Crab Grass is the frustration of many lawn owners each summer. It’s tolerant of full sun, deep shade, heat, humidity, drought and heavy rain. If it didn’t turn brown during winter and leave ugly brown spots you wouldn’t be too concerned, but it does. You can try and kill the grass, but often the seeds remain to cause havoc year after year.
How do you rid your lawn of the dreaded crab grass?
If you have a very large patch of crab grass and it is green just leave it while the weather is hot and other lawns will be a little difficult to establish. Just ensure that you mow before the three-prolonged seed stalks mature, as this will cause even more problems further down the track.

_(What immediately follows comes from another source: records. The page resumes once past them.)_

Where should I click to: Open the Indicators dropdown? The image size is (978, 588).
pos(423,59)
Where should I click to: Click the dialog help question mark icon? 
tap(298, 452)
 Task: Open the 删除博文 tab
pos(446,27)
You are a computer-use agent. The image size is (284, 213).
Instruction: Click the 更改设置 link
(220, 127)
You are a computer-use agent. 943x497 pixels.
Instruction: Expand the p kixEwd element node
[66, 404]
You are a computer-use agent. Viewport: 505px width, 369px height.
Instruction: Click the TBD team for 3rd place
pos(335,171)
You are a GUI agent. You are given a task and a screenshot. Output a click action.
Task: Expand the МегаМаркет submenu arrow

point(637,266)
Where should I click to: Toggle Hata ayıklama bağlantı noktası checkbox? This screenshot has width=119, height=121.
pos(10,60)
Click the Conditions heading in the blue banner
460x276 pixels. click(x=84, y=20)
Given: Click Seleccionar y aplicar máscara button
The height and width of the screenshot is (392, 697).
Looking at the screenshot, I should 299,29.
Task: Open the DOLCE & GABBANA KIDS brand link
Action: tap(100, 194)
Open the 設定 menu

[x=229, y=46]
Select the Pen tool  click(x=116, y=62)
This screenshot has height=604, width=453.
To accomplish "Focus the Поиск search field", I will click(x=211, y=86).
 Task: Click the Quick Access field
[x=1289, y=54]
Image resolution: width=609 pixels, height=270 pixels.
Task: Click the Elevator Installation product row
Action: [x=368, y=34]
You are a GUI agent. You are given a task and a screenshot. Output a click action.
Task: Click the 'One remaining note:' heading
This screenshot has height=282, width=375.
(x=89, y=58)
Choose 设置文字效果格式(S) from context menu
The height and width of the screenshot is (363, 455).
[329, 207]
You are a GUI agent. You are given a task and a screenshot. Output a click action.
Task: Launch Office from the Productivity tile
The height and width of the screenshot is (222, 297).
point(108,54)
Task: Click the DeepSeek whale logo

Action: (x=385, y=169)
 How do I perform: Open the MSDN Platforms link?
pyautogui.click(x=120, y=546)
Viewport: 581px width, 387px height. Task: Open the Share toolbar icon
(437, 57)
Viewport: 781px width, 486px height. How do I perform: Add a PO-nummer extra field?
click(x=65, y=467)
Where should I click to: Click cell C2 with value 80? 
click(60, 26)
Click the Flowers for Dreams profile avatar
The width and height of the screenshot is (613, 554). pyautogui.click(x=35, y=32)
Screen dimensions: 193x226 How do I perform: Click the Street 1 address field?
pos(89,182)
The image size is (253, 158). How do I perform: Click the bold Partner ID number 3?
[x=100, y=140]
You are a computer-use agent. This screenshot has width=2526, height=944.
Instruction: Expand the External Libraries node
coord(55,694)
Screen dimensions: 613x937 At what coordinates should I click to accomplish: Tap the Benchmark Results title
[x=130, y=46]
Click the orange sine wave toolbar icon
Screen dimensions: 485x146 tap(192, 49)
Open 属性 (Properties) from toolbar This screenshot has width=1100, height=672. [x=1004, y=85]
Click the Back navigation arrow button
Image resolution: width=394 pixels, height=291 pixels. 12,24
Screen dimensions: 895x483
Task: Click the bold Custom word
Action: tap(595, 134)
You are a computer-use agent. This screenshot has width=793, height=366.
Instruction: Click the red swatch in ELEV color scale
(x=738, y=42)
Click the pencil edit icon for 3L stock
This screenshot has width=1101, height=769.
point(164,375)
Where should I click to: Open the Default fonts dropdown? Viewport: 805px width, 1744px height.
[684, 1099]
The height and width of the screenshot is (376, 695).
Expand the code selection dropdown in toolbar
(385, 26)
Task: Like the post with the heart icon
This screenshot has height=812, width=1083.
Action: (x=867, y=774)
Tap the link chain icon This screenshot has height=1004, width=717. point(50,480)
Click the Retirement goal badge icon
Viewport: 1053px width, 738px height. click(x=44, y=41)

At this time of year the best thing you can do is plan. As soon as the weather begins to cool down you need to take action. Purchase a crab grass spray, suitable to the variety of lawn you have at your local hardware or lawn care supplier. The crab grass may require numerous applications so make sure that you allow time for this. When the offending grass turns brown you will need to pull it out, ensuring that you get any living grass plants that remain and have spread out. If any of your regular grass around the treated area looks to be dead or dying you will need to remove that too.
Depending on the size of the hole left in the lawn, you can either lay some new turf or allow the existing lawn to regrow over the space. As the new grass begins to grow it may be wise to apply a fertiliser with a crab grass preventer. This fertiliser can be used over the entire lawn, but definitely needs to be applied to the new growth. Applying this type of fertiliser will stop any dormant seeds from germinating and the crab grass to reinfest.
During summer keep an eye out for crab grass growth and either pull it out or make a plan of attack for when the cooler weather rolls in.